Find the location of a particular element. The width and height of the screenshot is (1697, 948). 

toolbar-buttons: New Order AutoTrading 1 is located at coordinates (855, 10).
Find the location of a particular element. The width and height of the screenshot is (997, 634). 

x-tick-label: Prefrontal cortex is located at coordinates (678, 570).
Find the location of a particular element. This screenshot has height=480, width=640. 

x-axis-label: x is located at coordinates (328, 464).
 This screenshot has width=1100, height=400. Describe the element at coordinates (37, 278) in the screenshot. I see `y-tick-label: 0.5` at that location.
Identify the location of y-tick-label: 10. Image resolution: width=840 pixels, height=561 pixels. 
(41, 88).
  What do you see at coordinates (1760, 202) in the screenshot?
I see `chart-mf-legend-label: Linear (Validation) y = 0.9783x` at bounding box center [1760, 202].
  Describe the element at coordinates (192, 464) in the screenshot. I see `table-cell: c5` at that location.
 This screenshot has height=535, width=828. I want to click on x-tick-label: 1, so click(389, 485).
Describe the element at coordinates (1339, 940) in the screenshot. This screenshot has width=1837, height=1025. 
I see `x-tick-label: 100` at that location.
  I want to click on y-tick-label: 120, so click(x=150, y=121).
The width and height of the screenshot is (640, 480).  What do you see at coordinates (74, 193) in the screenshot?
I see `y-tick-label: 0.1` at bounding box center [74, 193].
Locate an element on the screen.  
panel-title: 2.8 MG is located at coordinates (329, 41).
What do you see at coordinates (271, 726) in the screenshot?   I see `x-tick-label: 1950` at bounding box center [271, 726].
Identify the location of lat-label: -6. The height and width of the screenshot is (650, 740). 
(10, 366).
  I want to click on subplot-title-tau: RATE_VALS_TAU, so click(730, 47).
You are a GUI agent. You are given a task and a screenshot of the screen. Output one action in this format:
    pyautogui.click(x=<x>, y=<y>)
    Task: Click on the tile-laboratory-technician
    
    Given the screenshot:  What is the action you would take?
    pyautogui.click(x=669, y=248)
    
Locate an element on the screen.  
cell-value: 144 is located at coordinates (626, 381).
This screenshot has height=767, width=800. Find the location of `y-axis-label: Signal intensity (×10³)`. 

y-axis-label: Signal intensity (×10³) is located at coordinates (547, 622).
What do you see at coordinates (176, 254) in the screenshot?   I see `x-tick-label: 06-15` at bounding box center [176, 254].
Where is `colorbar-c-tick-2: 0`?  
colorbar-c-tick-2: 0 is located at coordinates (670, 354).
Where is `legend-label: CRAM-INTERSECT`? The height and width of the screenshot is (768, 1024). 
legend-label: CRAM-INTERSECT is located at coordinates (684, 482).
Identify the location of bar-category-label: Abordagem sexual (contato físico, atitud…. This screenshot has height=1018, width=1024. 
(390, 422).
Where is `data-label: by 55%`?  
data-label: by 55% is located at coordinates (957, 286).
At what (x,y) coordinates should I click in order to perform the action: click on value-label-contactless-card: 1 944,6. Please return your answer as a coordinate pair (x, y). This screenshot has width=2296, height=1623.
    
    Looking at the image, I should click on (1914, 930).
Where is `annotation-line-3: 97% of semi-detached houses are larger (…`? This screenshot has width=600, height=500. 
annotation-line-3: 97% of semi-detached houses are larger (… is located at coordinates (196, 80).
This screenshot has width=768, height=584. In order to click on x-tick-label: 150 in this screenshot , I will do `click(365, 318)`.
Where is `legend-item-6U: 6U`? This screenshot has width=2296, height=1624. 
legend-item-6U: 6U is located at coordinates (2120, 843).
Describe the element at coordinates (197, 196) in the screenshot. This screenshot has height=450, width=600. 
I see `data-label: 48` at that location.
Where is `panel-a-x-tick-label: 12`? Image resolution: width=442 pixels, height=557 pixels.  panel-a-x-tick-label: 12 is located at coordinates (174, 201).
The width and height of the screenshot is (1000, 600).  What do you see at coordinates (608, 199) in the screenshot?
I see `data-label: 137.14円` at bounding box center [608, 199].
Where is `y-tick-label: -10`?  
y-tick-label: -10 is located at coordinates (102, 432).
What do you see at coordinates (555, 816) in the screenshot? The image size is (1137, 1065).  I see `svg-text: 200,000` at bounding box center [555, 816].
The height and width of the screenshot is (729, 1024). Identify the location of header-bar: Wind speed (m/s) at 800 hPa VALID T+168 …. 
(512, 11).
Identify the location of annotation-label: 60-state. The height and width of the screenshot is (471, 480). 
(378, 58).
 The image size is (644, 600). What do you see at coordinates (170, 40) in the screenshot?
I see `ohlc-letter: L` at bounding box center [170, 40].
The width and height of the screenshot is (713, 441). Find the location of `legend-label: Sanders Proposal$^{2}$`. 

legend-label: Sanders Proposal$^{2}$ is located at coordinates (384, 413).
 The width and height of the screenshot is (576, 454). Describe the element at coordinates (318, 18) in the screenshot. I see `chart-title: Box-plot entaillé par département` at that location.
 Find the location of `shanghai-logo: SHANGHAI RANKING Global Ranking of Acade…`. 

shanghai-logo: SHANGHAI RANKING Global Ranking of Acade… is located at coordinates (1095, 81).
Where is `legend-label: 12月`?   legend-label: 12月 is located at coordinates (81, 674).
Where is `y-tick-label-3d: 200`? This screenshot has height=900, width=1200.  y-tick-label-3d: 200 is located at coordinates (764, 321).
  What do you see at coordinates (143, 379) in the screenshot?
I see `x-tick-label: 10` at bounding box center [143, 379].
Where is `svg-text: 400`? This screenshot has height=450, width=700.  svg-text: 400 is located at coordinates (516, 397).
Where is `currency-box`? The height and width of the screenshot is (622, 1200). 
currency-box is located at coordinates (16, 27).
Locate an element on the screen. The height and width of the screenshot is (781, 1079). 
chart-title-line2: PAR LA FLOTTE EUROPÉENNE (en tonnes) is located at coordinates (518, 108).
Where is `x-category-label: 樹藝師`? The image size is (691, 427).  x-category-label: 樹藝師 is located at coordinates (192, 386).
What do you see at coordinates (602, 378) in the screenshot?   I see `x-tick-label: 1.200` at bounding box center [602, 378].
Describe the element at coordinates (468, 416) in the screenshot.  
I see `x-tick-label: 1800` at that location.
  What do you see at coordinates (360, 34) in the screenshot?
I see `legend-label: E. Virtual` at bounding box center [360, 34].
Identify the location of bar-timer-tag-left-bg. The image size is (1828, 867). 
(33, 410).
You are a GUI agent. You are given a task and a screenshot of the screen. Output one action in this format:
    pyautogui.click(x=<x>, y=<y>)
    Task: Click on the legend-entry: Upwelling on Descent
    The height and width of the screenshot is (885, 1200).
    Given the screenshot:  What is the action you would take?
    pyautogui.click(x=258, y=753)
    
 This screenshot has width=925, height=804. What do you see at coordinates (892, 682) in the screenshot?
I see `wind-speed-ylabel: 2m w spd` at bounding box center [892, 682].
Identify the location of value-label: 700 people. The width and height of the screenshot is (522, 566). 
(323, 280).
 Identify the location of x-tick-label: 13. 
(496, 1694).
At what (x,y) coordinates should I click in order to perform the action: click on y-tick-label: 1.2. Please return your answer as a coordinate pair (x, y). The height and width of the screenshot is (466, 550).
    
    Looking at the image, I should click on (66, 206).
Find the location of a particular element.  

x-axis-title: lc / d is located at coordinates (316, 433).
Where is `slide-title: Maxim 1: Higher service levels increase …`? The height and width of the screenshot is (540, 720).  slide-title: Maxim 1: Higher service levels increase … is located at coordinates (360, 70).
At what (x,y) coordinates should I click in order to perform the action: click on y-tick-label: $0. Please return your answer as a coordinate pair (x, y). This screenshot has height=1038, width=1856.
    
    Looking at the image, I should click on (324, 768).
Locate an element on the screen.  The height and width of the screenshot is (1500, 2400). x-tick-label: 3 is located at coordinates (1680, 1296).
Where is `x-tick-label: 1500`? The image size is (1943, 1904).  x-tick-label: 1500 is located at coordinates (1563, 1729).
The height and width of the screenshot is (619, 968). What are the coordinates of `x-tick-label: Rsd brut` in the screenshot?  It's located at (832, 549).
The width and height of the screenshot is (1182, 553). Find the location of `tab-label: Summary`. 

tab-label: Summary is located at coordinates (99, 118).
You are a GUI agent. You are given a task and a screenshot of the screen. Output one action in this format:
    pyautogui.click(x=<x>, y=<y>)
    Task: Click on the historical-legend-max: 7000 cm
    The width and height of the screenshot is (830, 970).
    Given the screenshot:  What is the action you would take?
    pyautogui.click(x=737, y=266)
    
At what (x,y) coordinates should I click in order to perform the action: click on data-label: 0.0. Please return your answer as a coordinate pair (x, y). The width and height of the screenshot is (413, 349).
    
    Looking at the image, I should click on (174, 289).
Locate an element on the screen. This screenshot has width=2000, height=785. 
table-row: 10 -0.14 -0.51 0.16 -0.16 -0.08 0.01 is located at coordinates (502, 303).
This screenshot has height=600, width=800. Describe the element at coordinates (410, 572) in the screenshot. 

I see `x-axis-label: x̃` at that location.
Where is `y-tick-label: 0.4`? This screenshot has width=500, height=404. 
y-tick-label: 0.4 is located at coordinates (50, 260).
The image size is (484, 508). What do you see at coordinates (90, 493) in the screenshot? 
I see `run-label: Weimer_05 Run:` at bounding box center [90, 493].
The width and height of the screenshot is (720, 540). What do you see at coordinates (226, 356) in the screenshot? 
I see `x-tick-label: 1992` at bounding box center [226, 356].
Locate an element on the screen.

--------

**INSTRUCTIONS FOR THE TASK:** Put the lines of the items above, starting at the line containing "The width and height of the screenshot is (713, 441)." and ending at the line containing "coordinates (516, 397).", into a JSON list of strings with one string per line, omitting blank lines.

**TASK SOLUTION:**
[
  "The width and height of the screenshot is (713, 441). Find the location of `legend-label: Sanders Proposal$^{2}$`. ",
  "legend-label: Sanders Proposal$^{2}$ is located at coordinates (384, 413).",
  " The width and height of the screenshot is (576, 454). Describe the element at coordinates (318, 18) in the screenshot. I see `chart-title: Box-plot entaillé par département` at that location.",
  " Find the location of `shanghai-logo: SHANGHAI RANKING Global Ranking of Acade…`. ",
  "shanghai-logo: SHANGHAI RANKING Global Ranking of Acade… is located at coordinates (1095, 81).",
  "Where is `legend-label: 12月`?   legend-label: 12月 is located at coordinates (81, 674).",
  "Where is `y-tick-label-3d: 200`? This screenshot has height=900, width=1200.  y-tick-label-3d: 200 is located at coordinates (764, 321).",
  "  What do you see at coordinates (143, 379) in the screenshot?",
  "I see `x-tick-label: 10` at bounding box center [143, 379].",
  "Where is `svg-text: 400`? This screenshot has height=450, width=700.  svg-text: 400 is located at coordinates (516, 397)."
]